“I even found an altar with this inscription: to an unknown god.”
Athens is often called the birthplace of democracy and the cradle of Western civilization. It’s the home of Plato, Pericles, and the Parthenon. The city has had enormous influence in its 3,400 years of recorded history. No wonder the apostle visited there.
How did Paul present the gospel in Athens? First, he walked the city and paid close attention to its religious monuments, even though he found them disturbing. Second, he visited the Jewish synagogue and shared Christ with both Jews and Gentiles there. Third, he did the same in the Athenian marketplace. Fourth, he accepted an invitation to speak at the Areopagus, a Greek court revived to new respect under Roman rule. And, finally, Paul used local references to tease out what Athenians knew of
God—an inscription to an “unknown god” and popular descriptions of the Supreme God in Greek poetry.

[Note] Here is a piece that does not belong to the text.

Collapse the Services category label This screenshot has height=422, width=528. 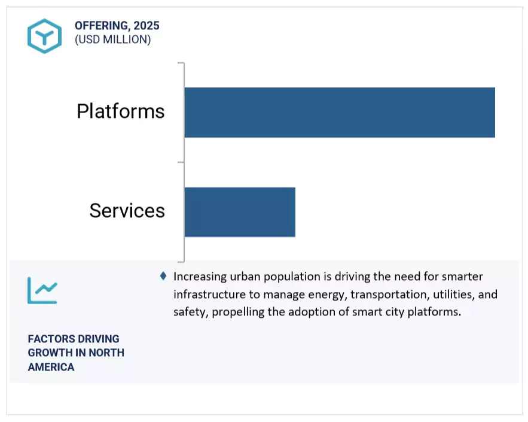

Paul’s goal was to present Christ crucified, the risen Lord and final Judge of virtue. Like Socrates, he wanted listeners to admit ignorance and fall in love with the highest Good. However, Christ can’t be received by intellectual arguments. He can only be received as a gift through faith. As Dionysius and Damaris discovered, not only did Paul’s speech redefine love, justice, and religion; it had the power to change lives. Even in splendid Athens.
Lord, our culture too gropes after you. Give us wisdom to build bridges of understanding that connect with the lost. Amen.